**作業指示:**
(1) Amazon Best Sellersのスクリプトに関する抜粋から、次の一文を英語に訳してください：「以下は、Amazon Best Sellersデータの収集をトリガーし、結果をJSONファイルに保存するPythonスクリプトです：」
(2) Amazon Best Sellersのスクリプトに関する抜粋を、最後の行のすぐ後から書き継いでください。

以下は、Amazon Best Sellersデータの収集をトリガーし、結果をJSONファイルに保存するPythonスクリプトです：

import json
import requests
import time


def trigger_datasets(api_token, dataset_id, datasets):
    headers = {
        "Authorization": f"Bearer {api_token}",
        "Content-Type": "application/json",
    }

    trigger_url = f"https://api.brightdata.com/datasets/v3/trigger?dataset_id={dataset_id}&type=discover_new&discover_by=best_sellers_url&limit_per_input=3"

    # Sending API request to trigger dataset collection
    response = requests.post(trigger_url, headers=headers, data=json.dumps(datasets))

    if response.status_code == 200:
        print("Data collection triggered successfully!")
        snapshot_id = response.json().get("snapshot_id")
        return snapshot_id if snapshot_id else print("No snapshot ID returned.")
    else:
        print(f"Error: {response.status_code} - {response.text}")
        return None


def get_snapshot_data(api_token, snapshot_id):
    headers = {"Authorization": f"Bearer {api_token}"}
    snapshot_url = (
        f"https://api.brightdata.com/datasets/v3/snapshot/{snapshot_id}?format=json"
    )

    # Polling until the snapshot data is ready
    while True:
        time.sleep(10)
        response = requests.get(snapshot_url, headers=headers)

        if response.status_code == 200:
            return response.json()
        elif response.status_code == 202:
            print("Snapshot still processing... retrying.")
        else:
            print(f"Error: {response.status_code} - {response.text}")
            return None


def store_data(data, filename="amazon_bestsellers_data.json"):
    if data:
        with open(filename, "w") as file:
            json.dump(data, file, indent=4)
        print(f"Data saved in {filename}.")
    else:
        print("No data to store.")


if __name__ == "__main__":
    API_TOKEN = "YOUR_API_TOKEN"

**提供資料:**
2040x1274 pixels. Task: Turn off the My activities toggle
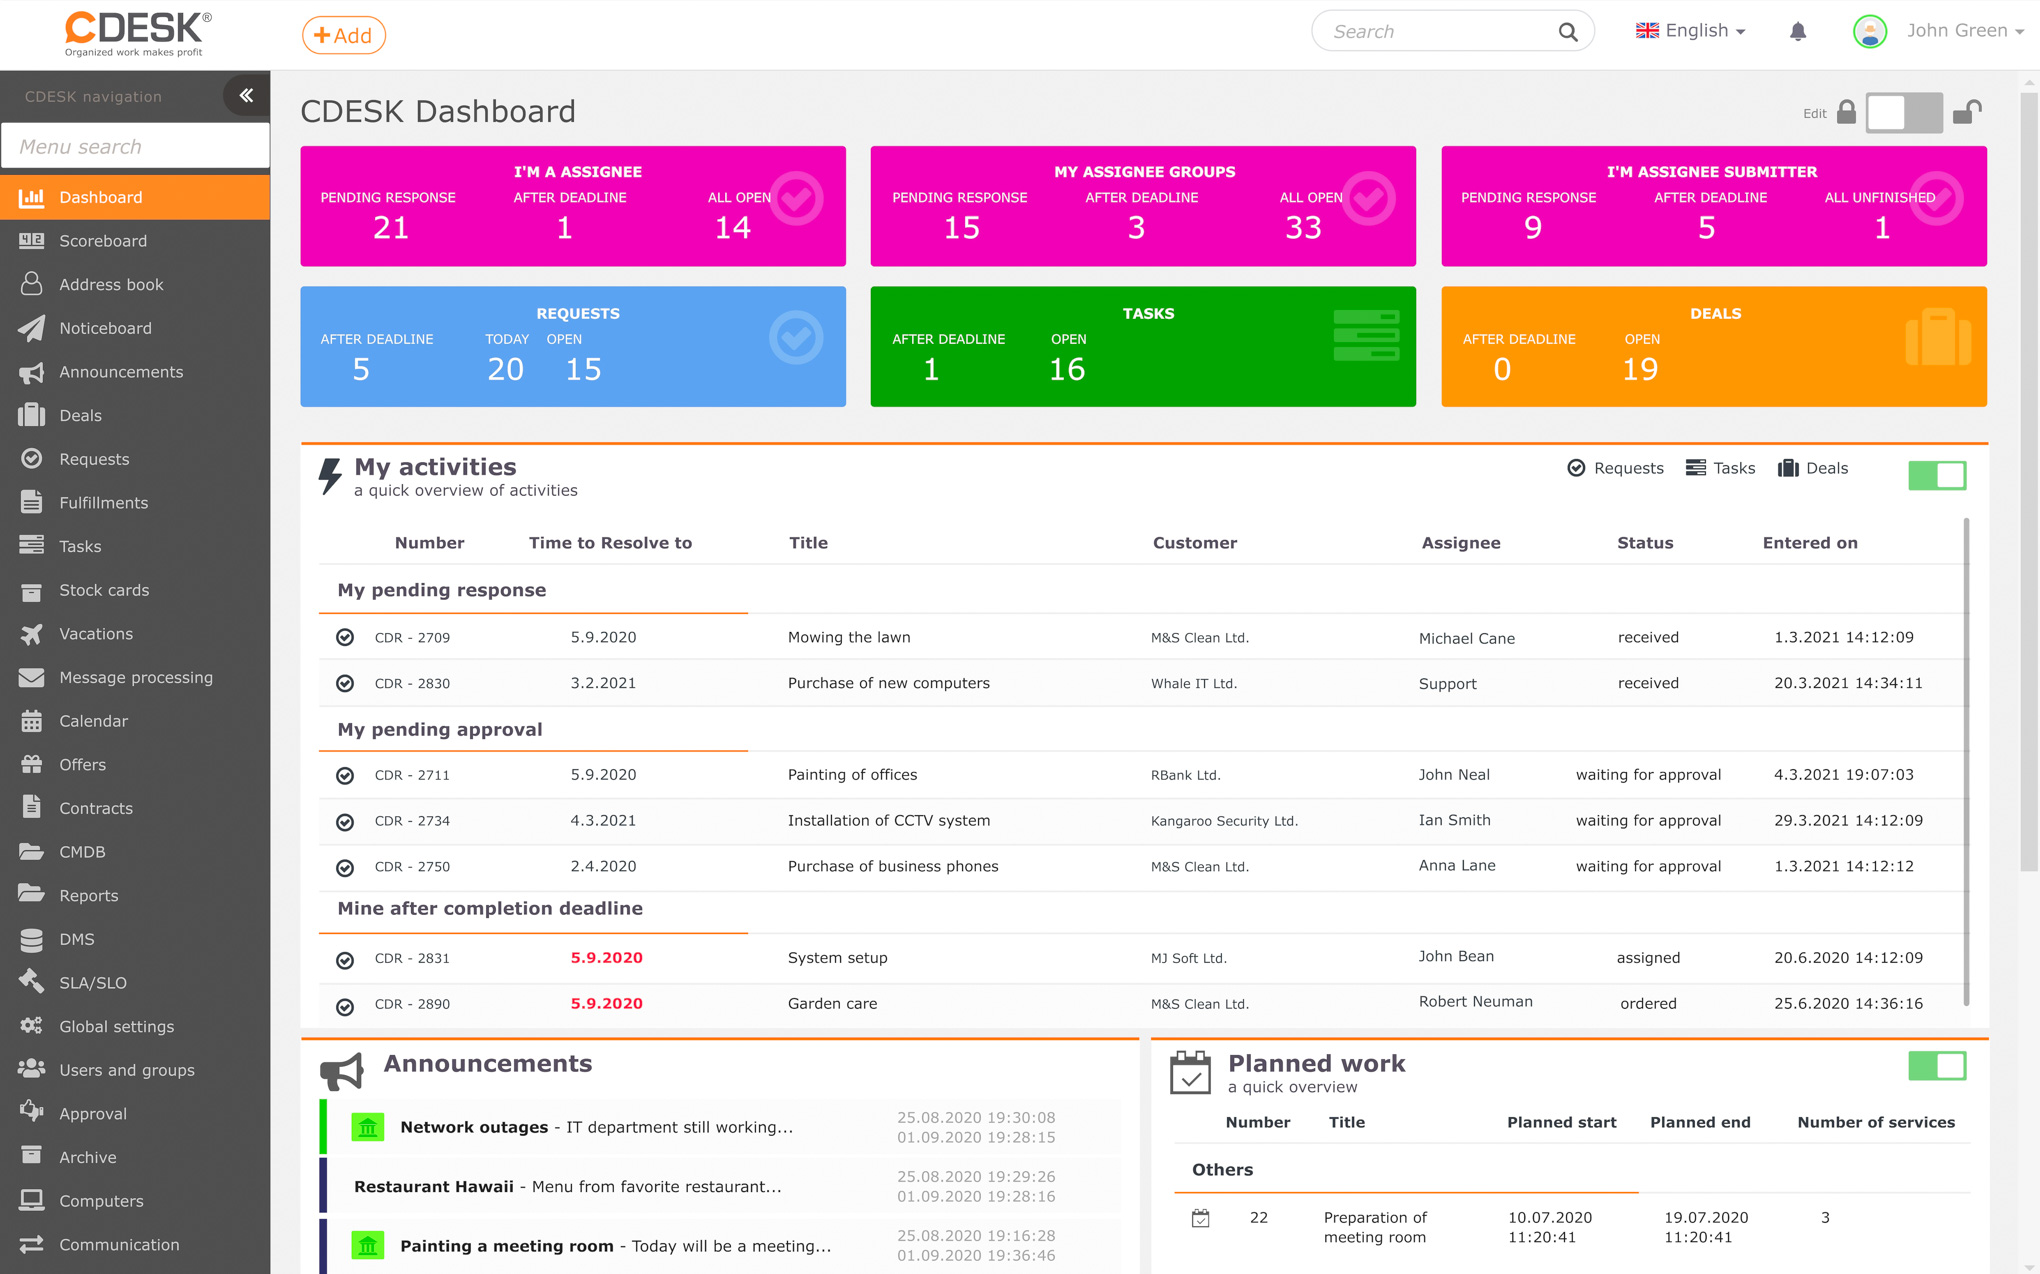click(x=1936, y=475)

**模範解答:**
(1) Below is a Python script that triggers the collection of Amazon Best Sellers data and saves the results to a JSON file:

(2)
    DATASET_ID = "gd_l7q7dkf244hwjntr0"

    datasets = [
        {
            "category_url": "https://www.amazon.com/gp/bestsellers/office-products/ref=pd_zg_ts_office-products"
        },
    ]

    # Trigger dataset collection
    snapshot_id = trigger_datasets(API_TOKEN, DATASET_ID, datasets)

    if snapshot_id:
        # Retrieve the data once the snapshot is ready
        data = get_snapshot_data(API_TOKEN, snapshot_id)
        if data:
            store_data(data)

このサンプルJSONファイルをダウンロードして、完全な出力を確認できます。

Amazon Products by Category URL

特定のカテゴリURLを指定して、Amazonの商品データを検出・収集します。並べ替えオプションや、ロケーションベースのフィルタで検索をカスタマイズできます。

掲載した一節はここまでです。